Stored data

•••

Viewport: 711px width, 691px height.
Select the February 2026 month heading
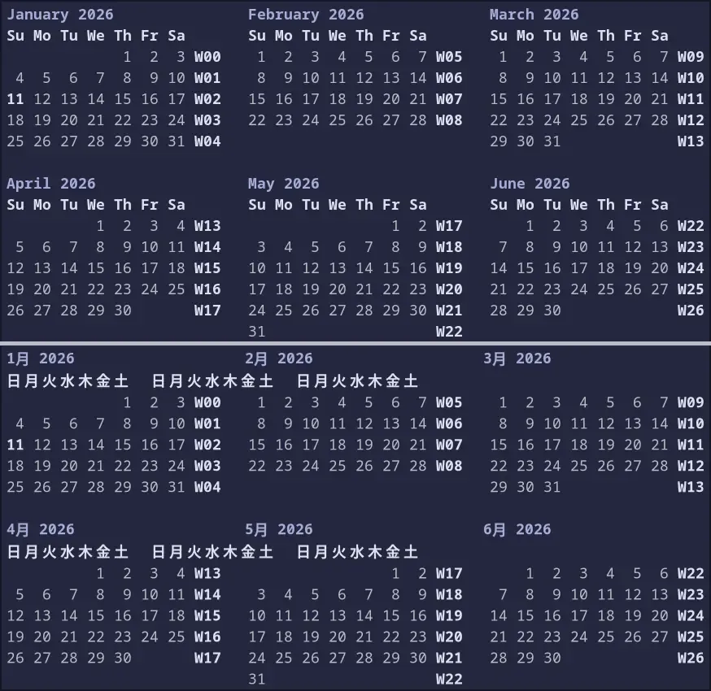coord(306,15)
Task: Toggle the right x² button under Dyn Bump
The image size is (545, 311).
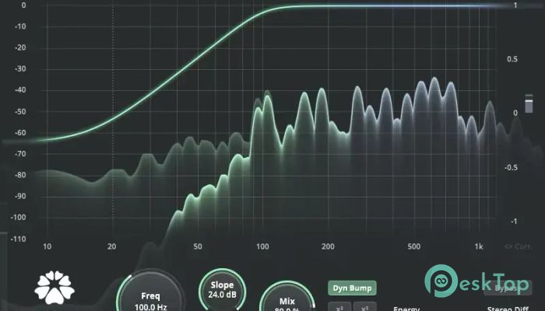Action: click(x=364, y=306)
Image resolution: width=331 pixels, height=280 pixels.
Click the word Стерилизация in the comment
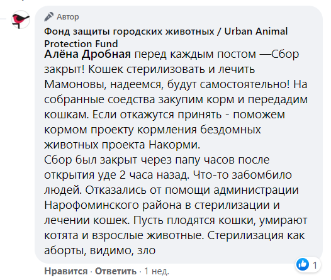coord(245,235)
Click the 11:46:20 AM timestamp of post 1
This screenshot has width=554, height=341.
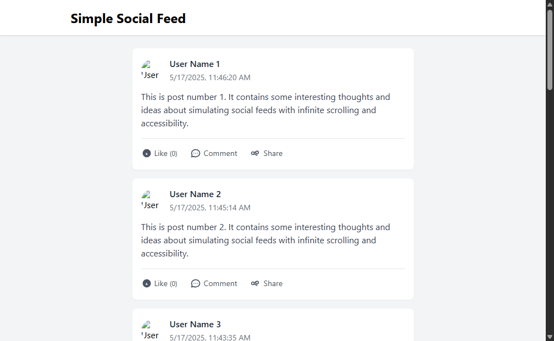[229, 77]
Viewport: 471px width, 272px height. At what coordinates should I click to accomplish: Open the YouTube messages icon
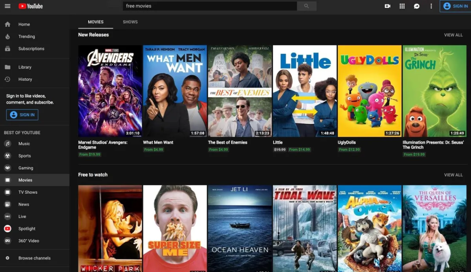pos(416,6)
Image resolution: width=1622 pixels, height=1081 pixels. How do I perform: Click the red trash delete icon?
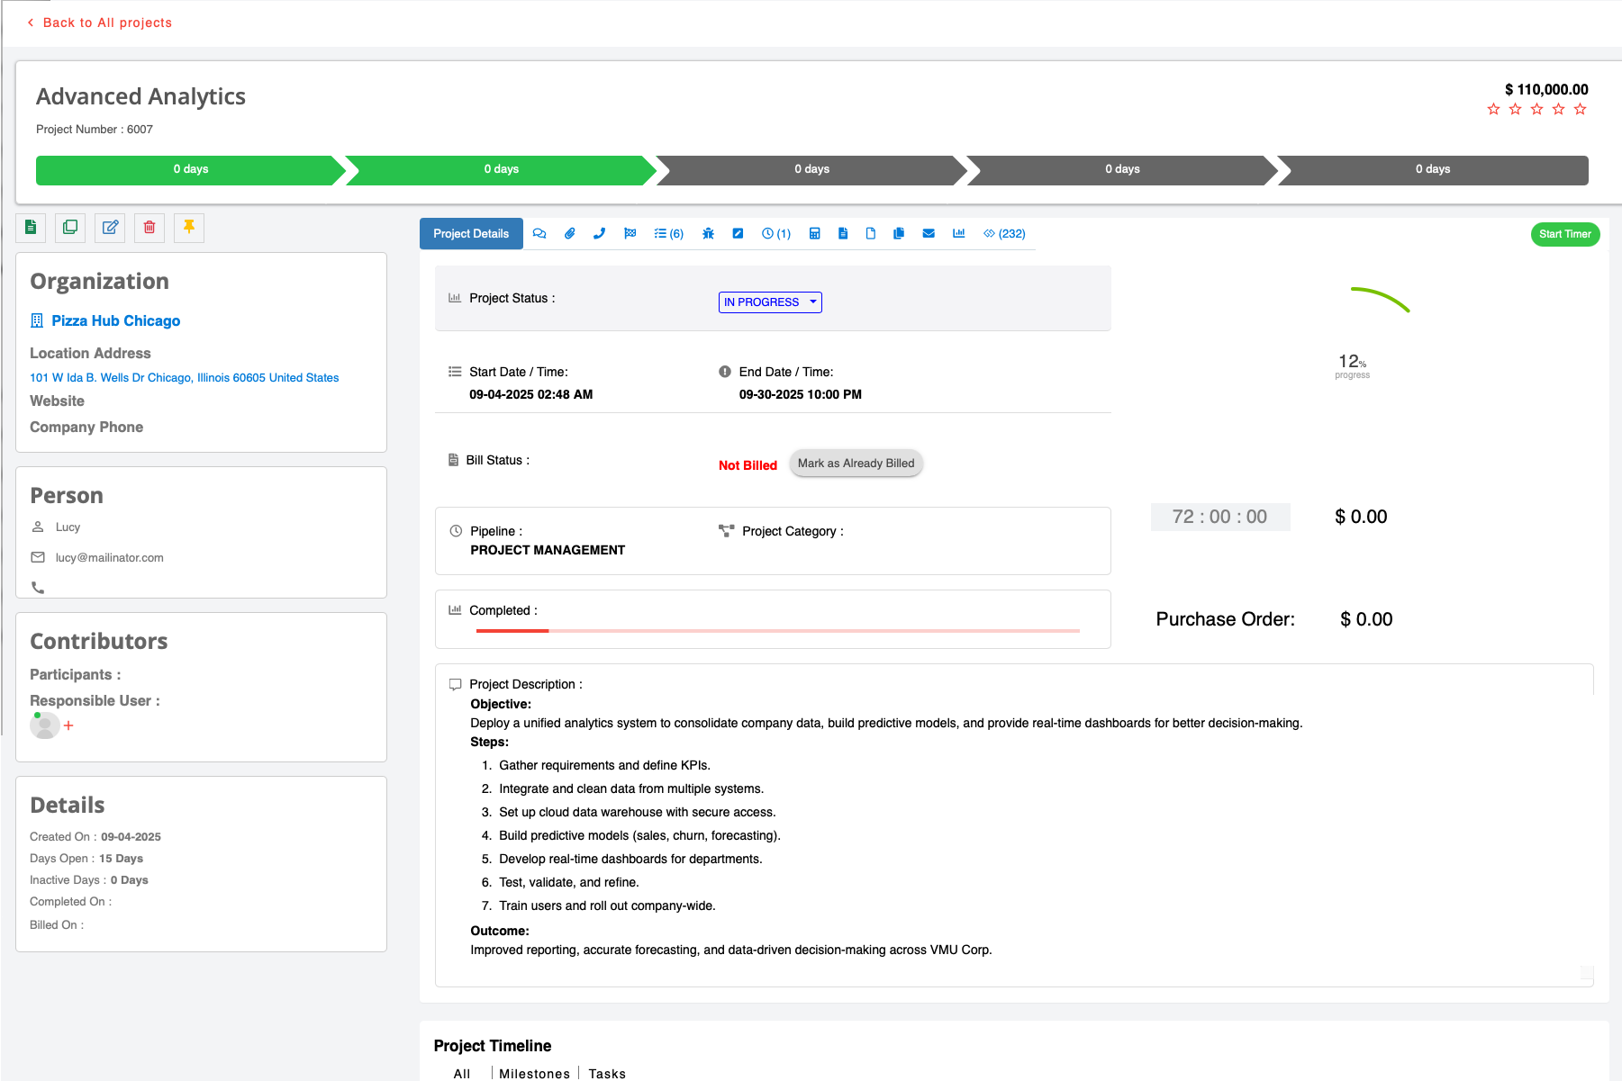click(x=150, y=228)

•••

Your objective = Could you set down every entry above exactly as it stands, with no images?

Answer =
Viewport: 711px width, 691px height.
Select the February 2026 month heading
coord(306,15)
Task: Toggle the right x² button under Dyn Bump
The image size is (545, 311).
Action: click(x=364, y=306)
Image resolution: width=331 pixels, height=280 pixels.
Click the word Стерилизация in the comment
coord(245,235)
Click the 11:46:20 AM timestamp of post 1
This screenshot has width=554, height=341.
[229, 77]
Viewport: 471px width, 272px height. At what coordinates should I click to accomplish: Open the YouTube messages icon
pos(416,6)
Image resolution: width=1622 pixels, height=1081 pixels. How do I perform: Click the red trash delete icon?
click(x=150, y=228)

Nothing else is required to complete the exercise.